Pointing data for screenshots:

◆ ◆ ◆ ◆ ◆

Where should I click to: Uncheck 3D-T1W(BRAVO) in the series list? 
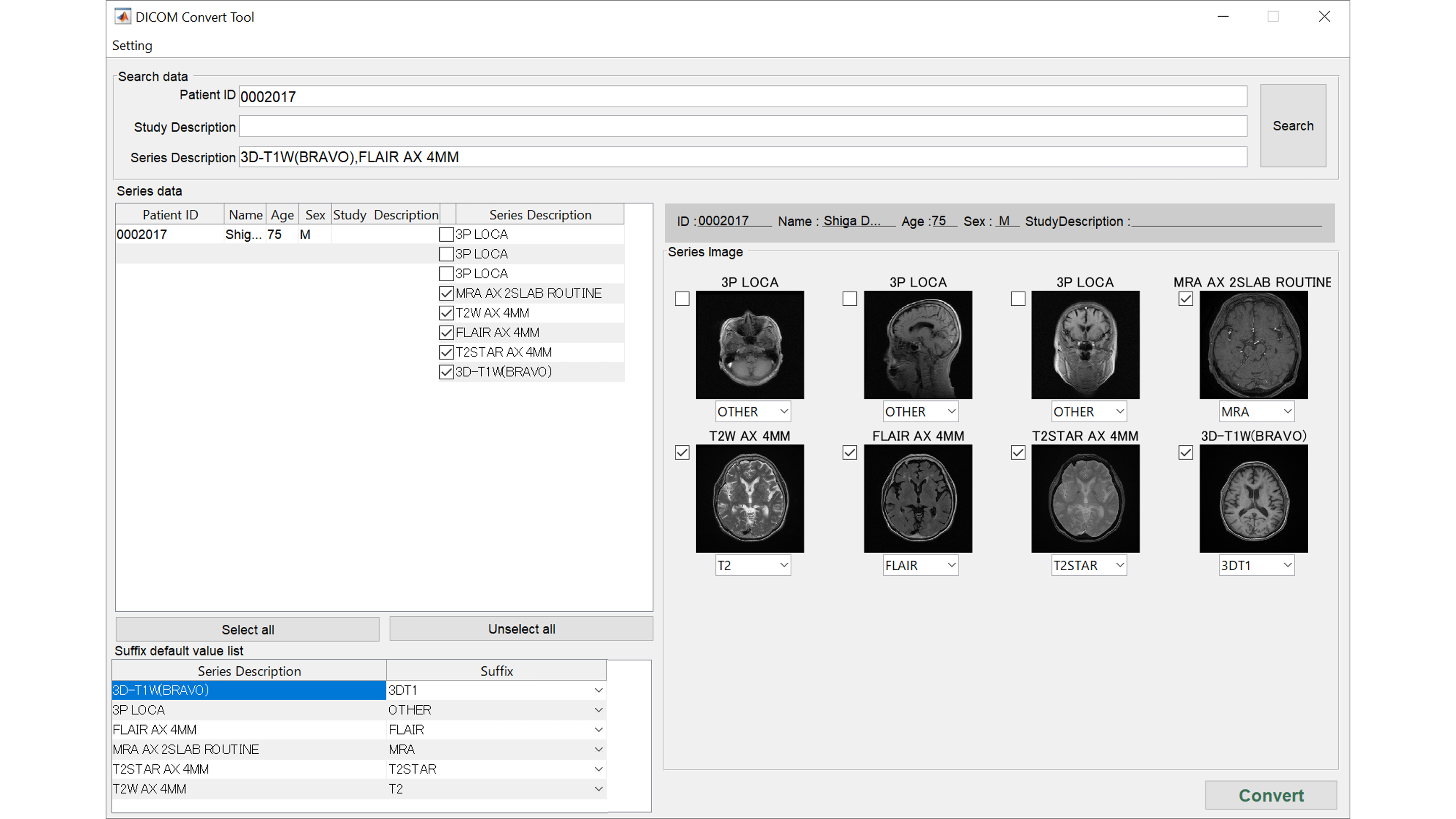[x=446, y=372]
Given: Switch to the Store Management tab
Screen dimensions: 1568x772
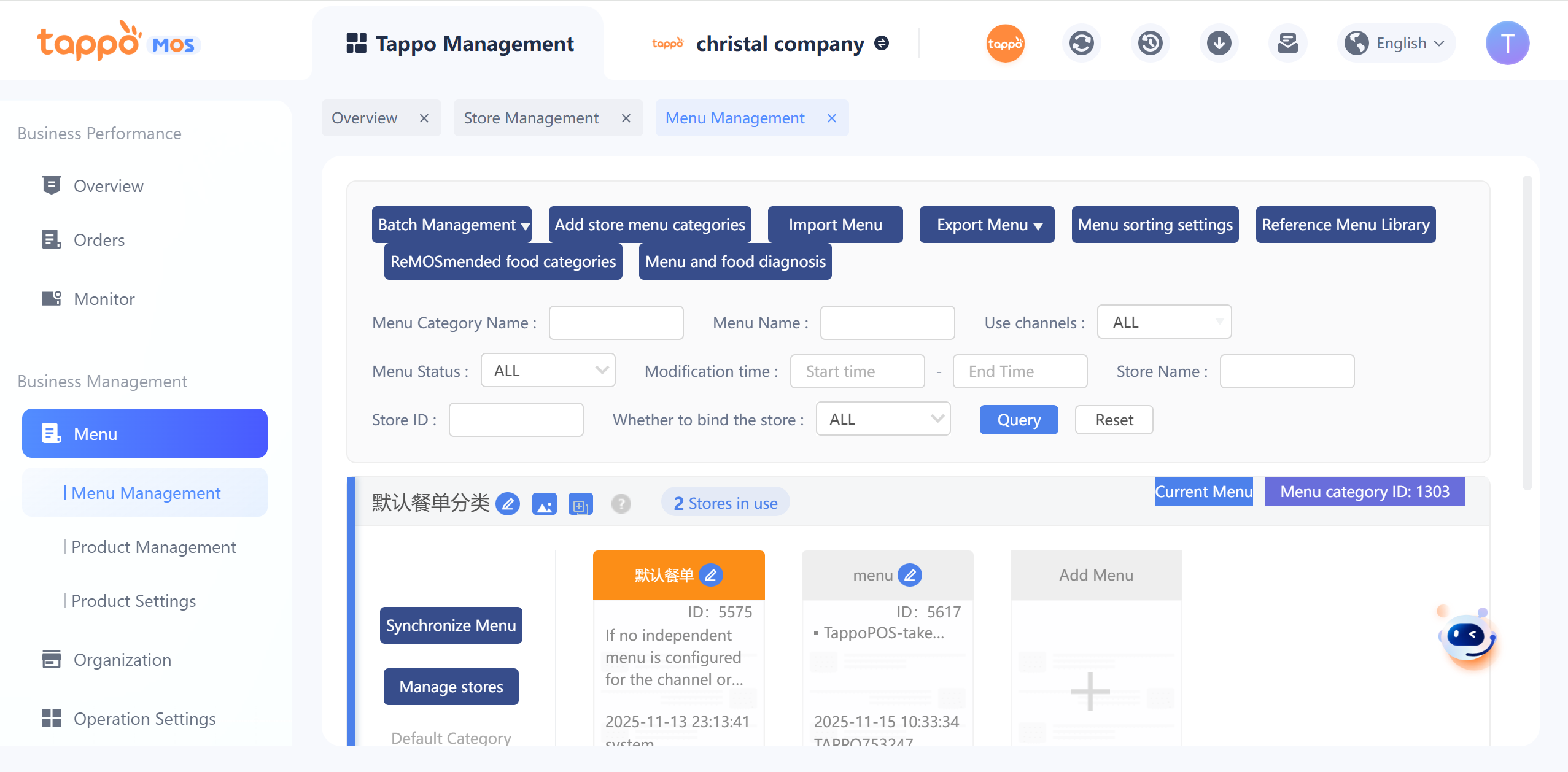Looking at the screenshot, I should tap(531, 118).

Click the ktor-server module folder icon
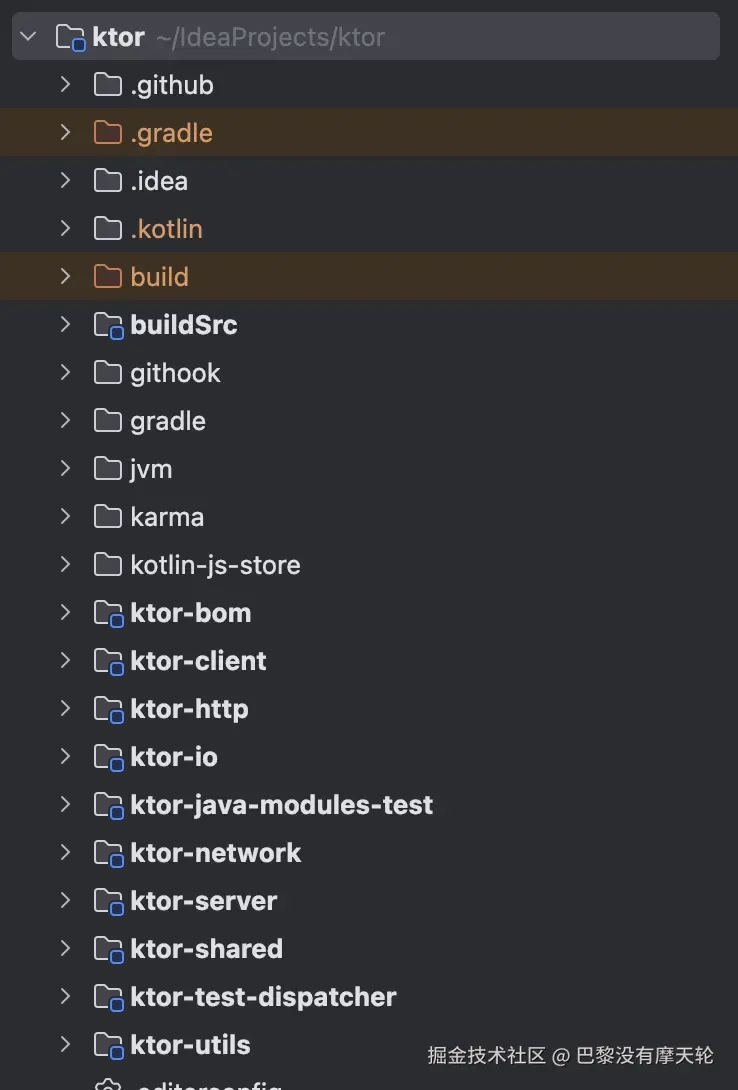pos(107,901)
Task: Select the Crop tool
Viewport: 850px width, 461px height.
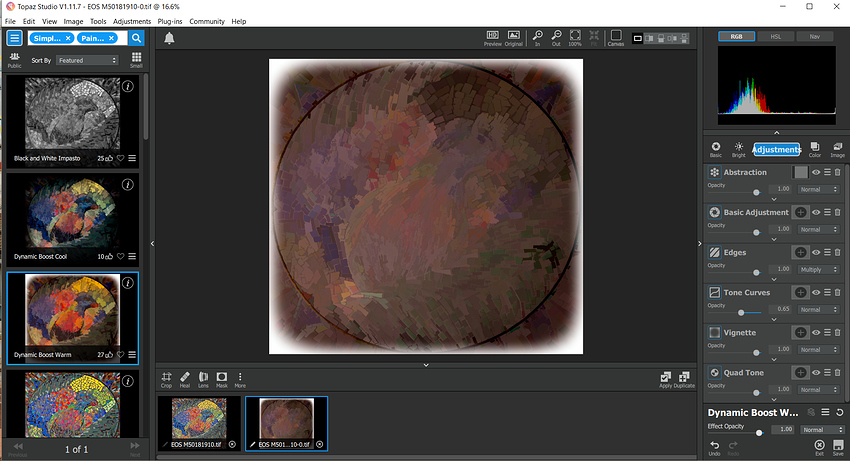Action: point(167,378)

◆ ◆ ◆ ◆ ◆

WORK REQUIRED:
Pull out every line of text from all the rows above and repeat it word for word. Leave the pictures out.

EXPECTED OUTPUT:
Where should I click to: Uncheck 3D-T1W(BRAVO) in the series list? 
[x=446, y=372]
Given: Switch to the Store Management tab
Screen dimensions: 1568x772
Looking at the screenshot, I should tap(531, 118).

Click the ktor-server module folder icon
pos(107,901)
Task: Select the Crop tool
Viewport: 850px width, 461px height.
Action: point(167,378)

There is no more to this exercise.